Escherichia coli JM109 cells (Promega) were transformed with the plasmids. Plasmid DNA was purified from bacteria using the Qiagen Plasmid Midi Kit (Qiagen GmbH, Inc., Hilden, Germany) following the manufacturer's instructions, and the DNA obtained was quantified by spectrophotometry. Dilutions of 10−2 to 107 viral DNA molecules per 1 ml were made in 1× TE buffer, pH 8. The standard dilutions were then aliquoted and stored at −80°C until use.

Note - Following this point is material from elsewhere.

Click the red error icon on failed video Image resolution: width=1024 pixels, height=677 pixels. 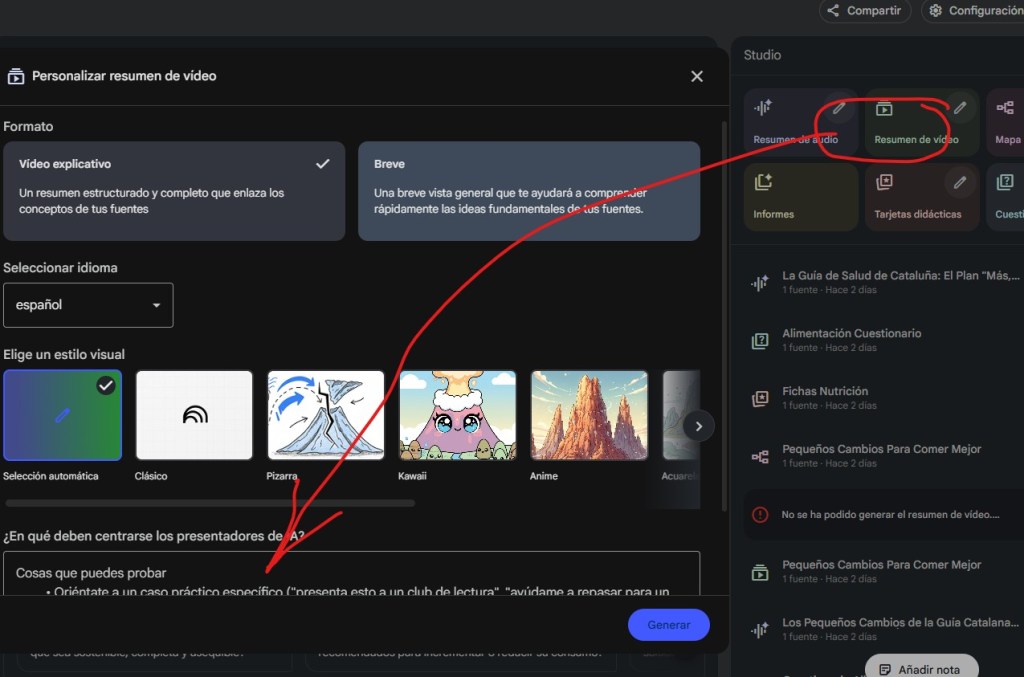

For HAdV2, amplification by qPCR was performed in a 25-μl reaction mixture with PCR master mix (Applied Biosystems). The samples consisted of 10 μl of either the DNA sample (both pure and a 10-fold dilution) or a quantified plasmid DNA, 1× Taq-Man universal master mix, the corresponding primers and the Taq-Man probe. The amplification was performed following the activation of the uracil N-glycosylase (2 min at 50°C), activation of AmpliTaq Gold for 10 min at 95°C and 40 cycles of amplification (15 s at 95°C and 1 min at 60°C).
For detection and quantitation of the MNV-1 and HAV genomes by RT-qPCR, 5 μl of the RNA extraction and a 10-fold RNA dilution were assayed. Amplification was performed in a 20-μl reaction mixture with the RNA UltraSense™ One-Step Quantitative RT-PCR System (Invitrogen, Carlsbad, CA, USA) according to the manufacturer's instructions. The amplification for both viruses was performed after the reverse transcriptase reaction (30 min at 50°C) and activation of the HotStart Taq (15 min at 95°C); 45 cycles of amplification (10 s at 95°C, 20 s at 55°C, 15 s at 72°C) were performed.
The analysis of each standard curves used showed that the three qPCR assays (HAdV2, MNV-1 and HAV) were sensitive (detection limits were around 100 genomic copies per reaction). The Slope values were –3·2, –3·15 and –3·3 for HAdV2, MNV-1 and HAV, respectively; the square regression coefficient (R2) value was ≥0·998 for all three assays.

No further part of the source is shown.